■ BAGIAN DOKUMEN:

BAB II
PEMBAHASAN
A.
Imam
Bukhari (194 H-256 H)
1.
Nama Lengkap dan Tanggal Kelahirannya
Nama lengkapnya adalah Abu ‘Abdillah Muhammad
bin Isma’il bin Ibrahim bin Al-Mughirah bin Bardizbah al Ju’fi (al-Ja’fai)
al-Bukhari adalah ulama hadits yang sangat masyhur, kelahiran Bukhara, suatu
kota di Uzbekistan, wilayah Uni Sovyet, yang merupakan simpang jalan antara
Rusia, Persi, Hindia dan Tiongkok. Beliau dilahirkan selesai salat Jum’at, pada
tanggal 13 Syawwal 194 H. Lebih dikenal dengan nama Al-Bukhari.
2.

■ TUGAS:
Jawablah pertanyaan berikut dari teks tentang Imam Bukhari di atas.
(a) Di kota mana Imam Bukhari dilahirkan?
(b) Bukhara disebut sebagai simpang jalan antara wilayah apa saja?
(c) Pada tanggal berapa Imam Bukhari lahir?

■ INFORMASI YANG DIBERIKAN:

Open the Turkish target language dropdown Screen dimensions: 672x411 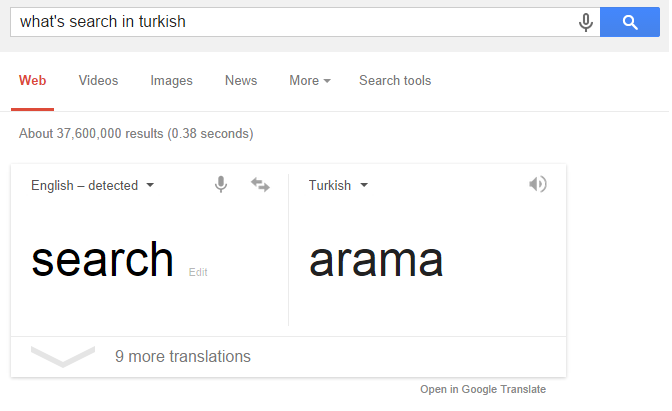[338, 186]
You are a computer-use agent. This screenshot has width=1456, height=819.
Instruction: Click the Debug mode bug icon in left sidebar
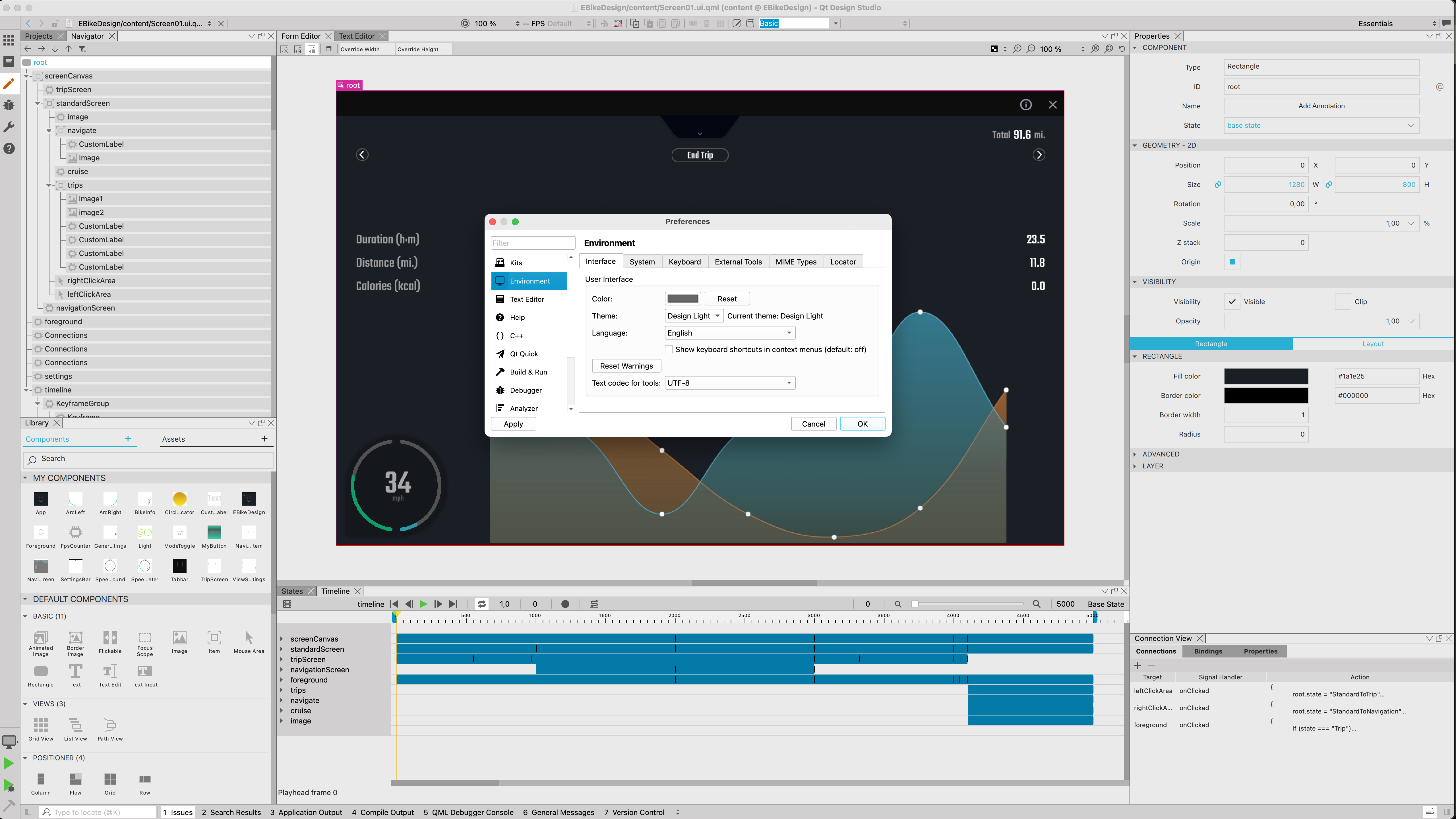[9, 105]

■ JAWABAN LATIHAN:
(a) Bukhara.
(b) Rusia, Persi, Hindia dan Tiongkok.
(c) 13 Syawwal 194 H.